I’m not sure if I am passed the age where blogging appeals to me any more. I used to love ’putting myself out there’ but I’ve felt more reserved the last few months. I don’t ’enjoy’ the blogging process like I used to. Its not just the fact that the views go to the influencers with a high number of followers and sponsorship deals for people like myself to get the exposure and views that we did before the influencer revolution took hold. In my view, you either join the crowd, or bow out gracefully knowing that you cannot compete.
I started blogging in my twenties, that was a decade ago. I’m just no longer feeling the drive now I’m in my 30’s. I will be 34 next month. I have more priorities than I did previously. I want to settle and have another child. I don’t want to do that in public view. There’s too much potential added unnecessary drama if I try to combine my private life and the blog. I might meet someone who doesn’t want to be featured on a blog, even if I don’t mention names. If I have any more children they may not want to be subjects on the blog. They can’t express that when they’re young but may wish to distance themselves from the autism side of things, especially if they don’t inherit any aspects of my autism.

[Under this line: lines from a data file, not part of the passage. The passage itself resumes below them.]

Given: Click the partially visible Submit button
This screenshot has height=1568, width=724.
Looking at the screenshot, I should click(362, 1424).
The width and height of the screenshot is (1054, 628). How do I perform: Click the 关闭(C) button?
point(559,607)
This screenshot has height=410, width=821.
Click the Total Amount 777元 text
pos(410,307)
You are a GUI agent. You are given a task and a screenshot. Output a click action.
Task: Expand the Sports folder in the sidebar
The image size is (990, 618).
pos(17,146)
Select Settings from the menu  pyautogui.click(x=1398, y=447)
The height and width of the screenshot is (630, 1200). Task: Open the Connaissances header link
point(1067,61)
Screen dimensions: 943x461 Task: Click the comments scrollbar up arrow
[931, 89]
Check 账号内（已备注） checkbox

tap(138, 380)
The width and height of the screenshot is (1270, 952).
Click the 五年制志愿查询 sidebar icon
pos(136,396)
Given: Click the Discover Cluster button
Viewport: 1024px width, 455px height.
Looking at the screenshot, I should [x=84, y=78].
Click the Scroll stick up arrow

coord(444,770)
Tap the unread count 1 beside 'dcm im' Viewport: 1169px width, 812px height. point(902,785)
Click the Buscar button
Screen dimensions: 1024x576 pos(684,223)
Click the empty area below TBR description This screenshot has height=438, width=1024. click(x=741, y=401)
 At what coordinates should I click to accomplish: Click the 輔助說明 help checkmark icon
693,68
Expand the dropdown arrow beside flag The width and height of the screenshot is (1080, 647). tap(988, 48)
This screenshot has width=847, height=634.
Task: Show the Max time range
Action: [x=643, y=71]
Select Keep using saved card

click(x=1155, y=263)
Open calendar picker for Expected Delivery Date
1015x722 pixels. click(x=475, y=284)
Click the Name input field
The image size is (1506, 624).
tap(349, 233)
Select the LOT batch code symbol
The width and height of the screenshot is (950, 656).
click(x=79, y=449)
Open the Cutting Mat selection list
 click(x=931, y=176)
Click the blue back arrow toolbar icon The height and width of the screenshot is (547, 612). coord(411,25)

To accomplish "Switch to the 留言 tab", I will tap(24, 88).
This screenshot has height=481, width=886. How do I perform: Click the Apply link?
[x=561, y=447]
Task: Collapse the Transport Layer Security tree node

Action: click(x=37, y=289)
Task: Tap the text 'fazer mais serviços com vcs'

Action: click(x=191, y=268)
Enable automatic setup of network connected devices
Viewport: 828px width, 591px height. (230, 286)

The reason why I started blogging no longer applies, well it does but maturity has made me realise that I cannot control whether people like me or not. I thought that if I started a blog detailing who I was and what I was about as a person, then people wouldn’t assume I was weird and they wouldn’t shy away from me. I was explaining the autism which I thought would help me get friends as it directly addresses the elephant in the room. It made no difference because people have their own perceptions no matter how hard you try to present your point of view. I was naive when I was younger. I made a lot of mistakes because I wanted friends which did result in me becoming a weirdo. I’m not so much of a weirdo nowadays. I do not chase or measure my worth on whether other people like me. It doesn’t matter if I like someone. I act like I’m not bothered. I am done with crawling and begging to be liked by those I liked. I don’t need to prove that I am a good person. I don’t have to justify my existence or that I’m not weird. Other people cannot define you regardless of the gossip that they spread or the opinions that they express if you refuse to let them get under your skin. Say screw you and live your life without limitations. I would love to walk into karaoke at the bar I used to go to down south (its a long way to travel for a night out now I live 75 miles away) where I used to be in care and I know a lot of people judged me due to how I presented and say here I am now out of care, I went through hell after I left when I lost my son to adoption. Karma pinged back on me (I wasn’t completely innocent, I lied and was a complete a hole at times) but I bounced back despite ending up broken at times.